> _Ihre Aufgaben_
- a) Bearbeiten Sie den Auszug über Schelling: Schreiben Sie den Abschnitt neu ab, beginnend bei den Worten "Schon während seines" und endend nach "kommende Gott ist.". Setzen Sie dabei "Plotin" an die Stelle von "Platon".
- b) Wer warf Schelling laut dem Auszug über Schelling im Jahr 1812 atheistischen Spinozismus vor?

> _Textauszug_
Friedrich Wilhelm Joseph Schelling
Nach dem Besuch der Lateinschule in Nürtingen (seit 1785) und des Höheren Seminars in Bebenhausen (seit 1787) trat S. 1790 mit Sondergenehmigung vorzeitig in das Tübinger Stift ein und studierte bis 1792 Philosophie, danach Theologie. Im Anschluss an das Konsistorialexamen 1795 war er in Stuttgart Hofmeister der Barone Riedesel, die er im März 1796 an die Univ. Leipzig begleitete, wo er sich intensiv mit den Naturwissenschaften beschäftigte. Im Herbst 1798 machte er in Dresden Bekanntschaft mit dem Kreis um die Brüder Schlegel (Novalis, Schleiermacher, Diederich), im Oktober trat S. auf Betreiben Goethes eine Stellung als ao. Professor der Philosophie in Jena an. Hier verkehrte er u. a. mit Schiller, Fichte und Johann Wilhelm Ritter, seit 1800 auch mit seinem Tübinger Studienfreund Hegel, mit dem er 1802/03 das »Kritische Journal der Philosophie« (2 Bde.) herausgab. 1803 folgte S. einem Ruf als o. Professor an die Univ. Würzburg, 1806 wechselte er als o. Mitglied an die Akademie der Wissenschaften in München und wurde hier im Folgejahr zum Generalsekretär der neugegründeten Akademie der Bildenden Künste berufen (Rücktritt 1823). 1810 hielt sich S. zu Privatvorlesungen in Stuttgart auf, 1812 folgte die scharfe Auseinandersetzung mit Friedrich Heinrich Jacobi, der ihm atheistischen Spinozismus vorwarf. Auf eigenen Wunsch 1820 an der Akademie der Wissenschaften beurlaubt, versah S. seitdem eine Honorarprofessur in Erlangen, wo er u. a. vor August v. Platen, Friedrich Julius Stahl und Arnold Ruge Vorlesungen über Philosophie als Wissenschaft, Philosophie der Mythologie, Geschichte der neueren Philosophie hielt und mit Joseph Görres verkehrte. 1827 wurde er o. Professor der Philosophie in München und zugleich Vorstand der Akademie der Wissenschaften sowie Generalkonservator der staatlichen wissenschaftlichen Sammlungen. In dieser Zeit wirkte S. an der Entwicklung des baver. Schulplans und der Studienordnung der Philosophischen Fakultät mit und war seit 1835 Lehrer des Kronprinzen, des späteren König Maximilian II. 1841 folgte er einem Ruf an die Univ. Berlin, wo Arnold Ruge, Michael Bakunin, Friedrich Engels, Sören Kierkegaard, Henrik Steffens und Jacob Burckhardt zu seinen Hörern zählten. 1846 beendete er seine öffentliche Vorlesungstätigkeit und hielt bis 1852 noch gelegentlich Vorträge an der Akademie der Wissenschaften.
Schon während seines Studiums beschäftigte sich S. intensiv mit Kant, Platon und der Gnosis, die sein Denken prägten. Früh entwickelte er Vorstellungen vom Ganzen der Geschichte als einer Vernunftgeschichte, vom Ganzen des natürlichen, ebenso lebendigen wie materiellen Kosmos sowie vom Ganzen der geschichtlichen und natürlichen Welt als eines Verhältnisses zu Gott, der markionitisch-spekulativ der unbekannte und kommende Gott ist.

[Zeigedaten zu Bildschirmfotos]

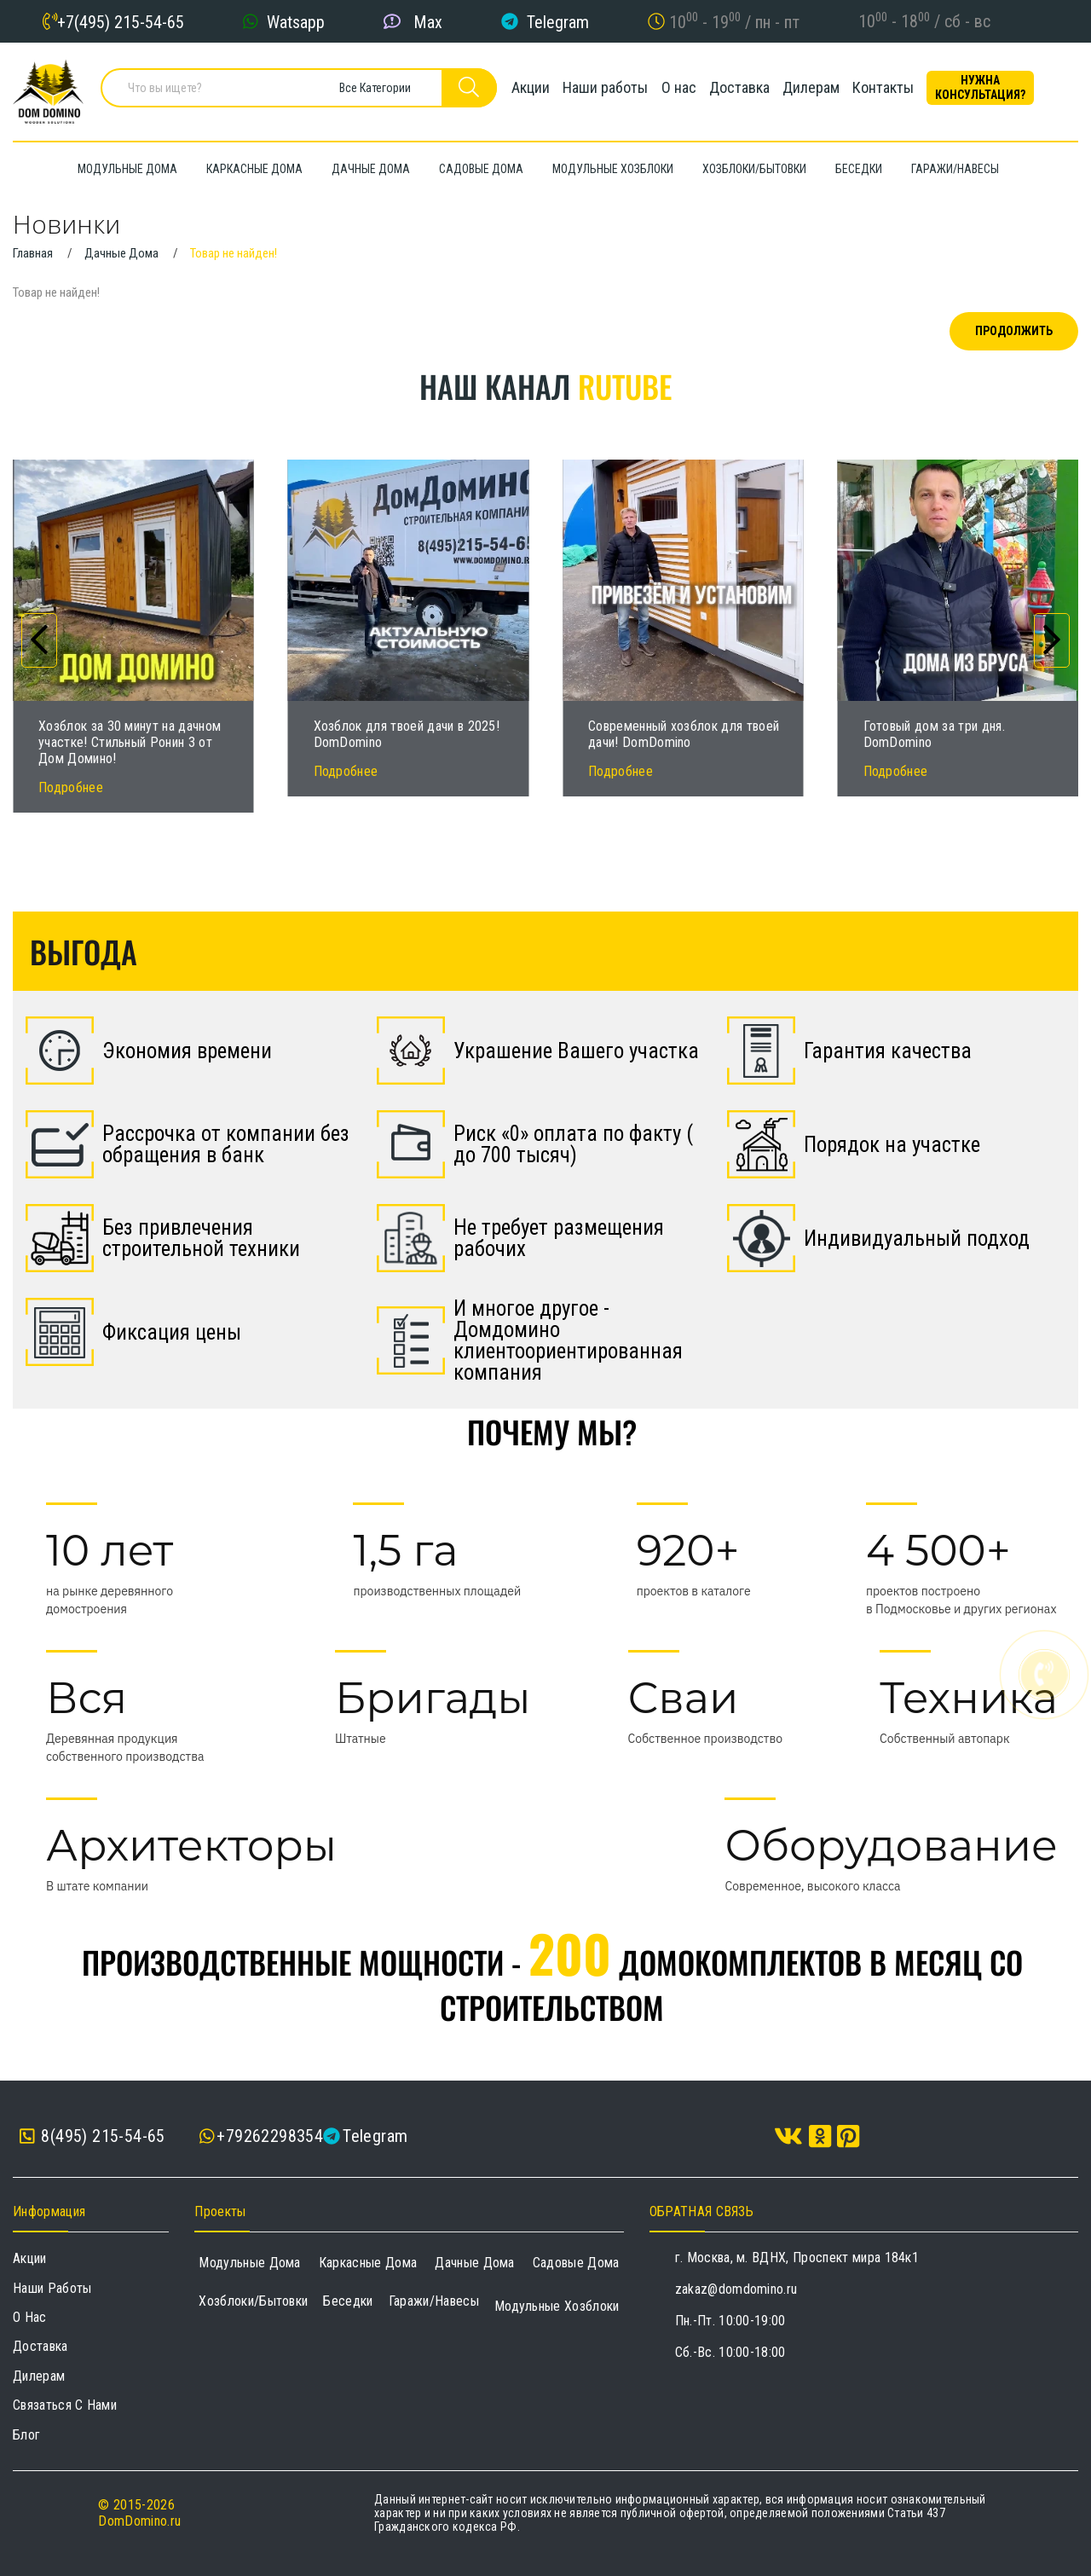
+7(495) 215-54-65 (120, 21)
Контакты (903, 89)
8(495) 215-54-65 (92, 2136)
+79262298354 (269, 2136)
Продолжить (1014, 331)
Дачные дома (475, 2263)
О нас (681, 89)
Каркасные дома (368, 2263)
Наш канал (545, 385)
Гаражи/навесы (434, 2301)
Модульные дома (249, 2263)
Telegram (558, 21)
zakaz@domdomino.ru (736, 2289)
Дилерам (825, 89)
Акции (522, 89)
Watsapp (296, 21)
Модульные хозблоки (557, 2306)
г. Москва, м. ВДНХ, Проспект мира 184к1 (797, 2257)
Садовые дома (576, 2263)
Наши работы (602, 89)
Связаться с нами (65, 2405)
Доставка (748, 89)
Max (427, 21)
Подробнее (70, 787)
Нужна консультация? (1006, 89)
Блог (26, 2435)
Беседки (347, 2301)
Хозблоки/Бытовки (253, 2301)
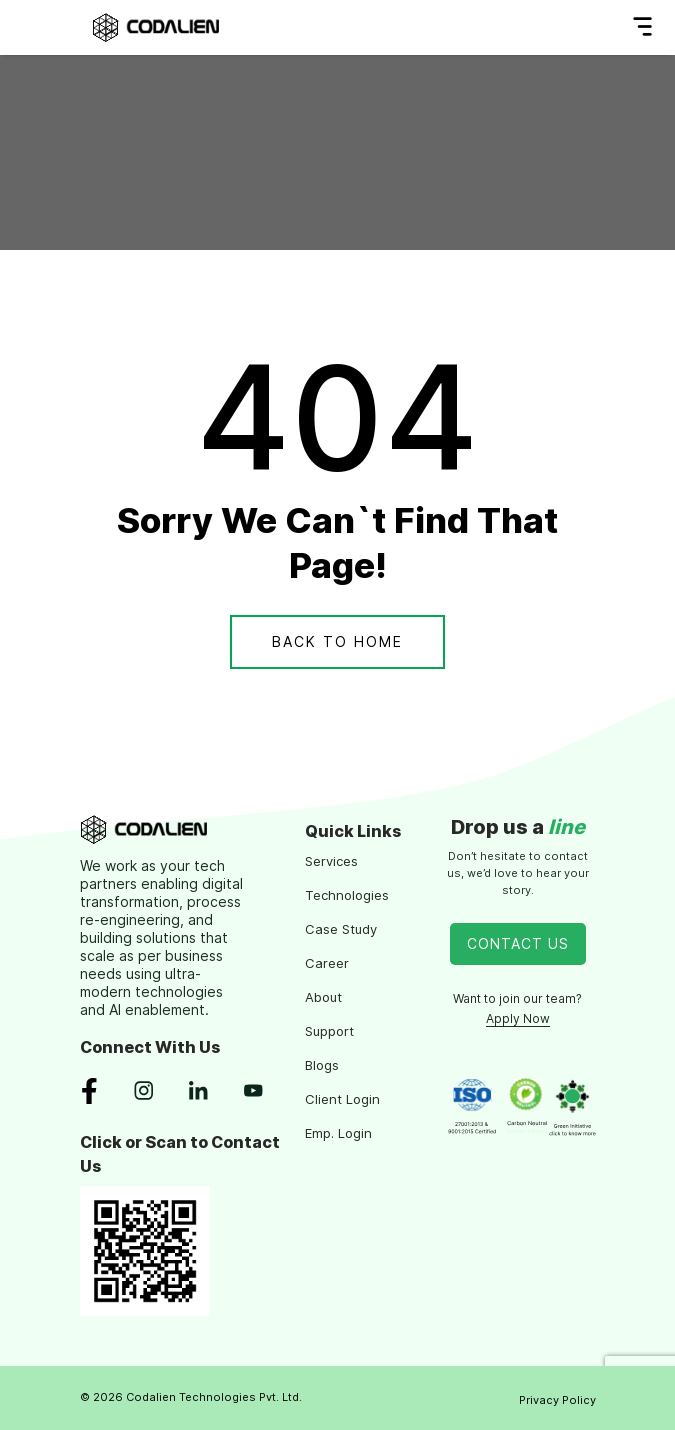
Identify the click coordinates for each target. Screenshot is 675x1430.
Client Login (342, 1099)
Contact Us (518, 943)
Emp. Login (338, 1133)
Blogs (322, 1065)
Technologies (347, 895)
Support (329, 1031)
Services (331, 861)
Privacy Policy (557, 1400)
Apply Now (518, 1018)
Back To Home (337, 641)
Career (327, 963)
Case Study (341, 929)
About (323, 997)
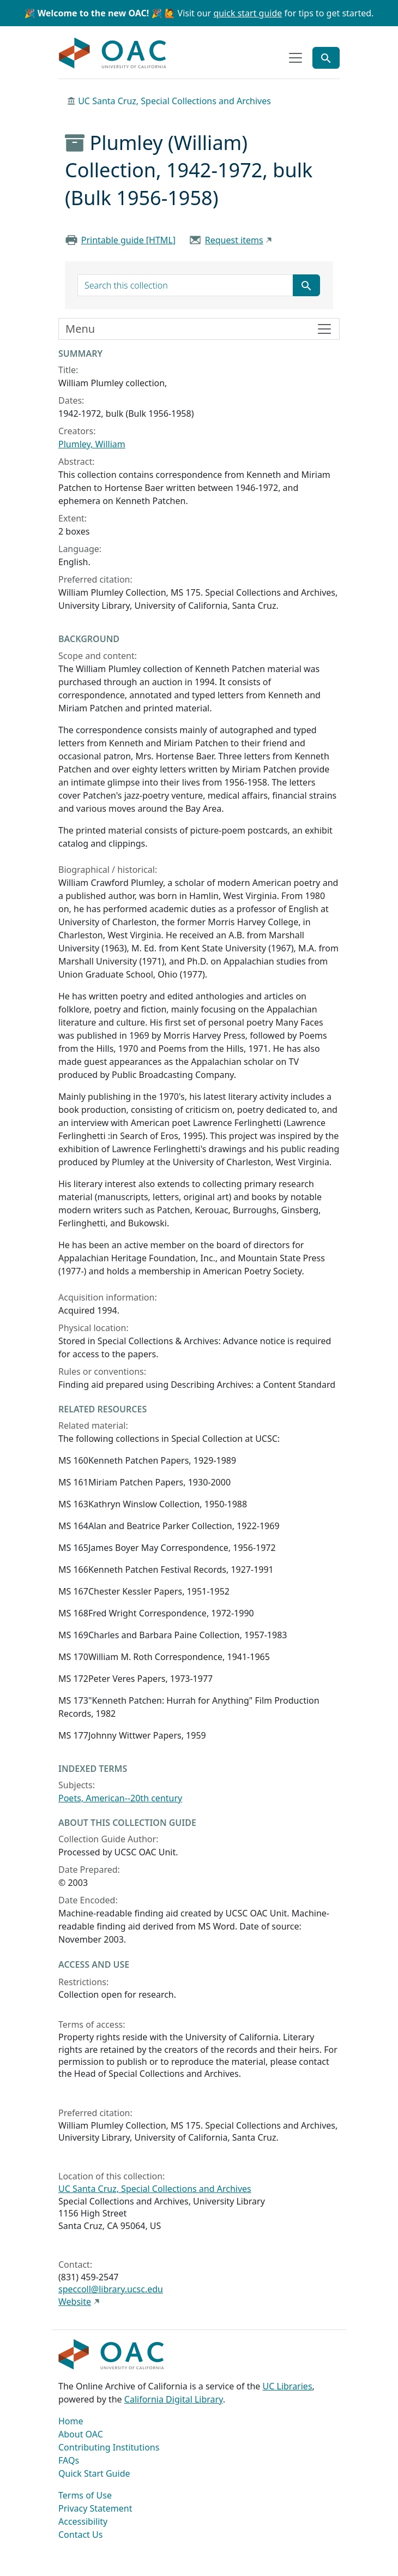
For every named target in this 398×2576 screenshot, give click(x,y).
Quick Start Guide (94, 2473)
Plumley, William (91, 444)
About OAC (80, 2434)
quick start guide (247, 13)
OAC (112, 53)
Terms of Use (85, 2495)
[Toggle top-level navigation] (295, 58)
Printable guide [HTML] (128, 240)
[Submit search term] (306, 285)
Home (70, 2421)
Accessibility (82, 2521)
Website (74, 2302)
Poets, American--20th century (120, 1798)
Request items (234, 240)
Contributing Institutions (108, 2447)
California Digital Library (173, 2399)
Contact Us (80, 2535)
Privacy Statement (95, 2508)
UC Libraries (287, 2386)
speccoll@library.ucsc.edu (110, 2289)
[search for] (185, 285)
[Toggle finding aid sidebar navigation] (199, 329)
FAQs (68, 2460)
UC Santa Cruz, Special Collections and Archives (174, 101)
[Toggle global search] (326, 58)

> _Antworten je Aufgabe_
- a)
Schon während seines Studiums beschäftigte sich S. intensiv mit Kant, Plotin und der Gnosis, die sein Denken prägten. Früh entwickelte er Vorstellungen vom Ganzen der Geschichte als einer Vernunftgeschichte, vom Ganzen des natürlichen, ebenso lebendigen wie materiellen Kosmos sowie vom Ganzen der geschichtlichen und natürlichen Welt als eines Verhältnisses zu Gott, der markionitisch-spekulativ der unbekannte und kommende Gott ist.

- b) Friedrich Heinrich Jacobi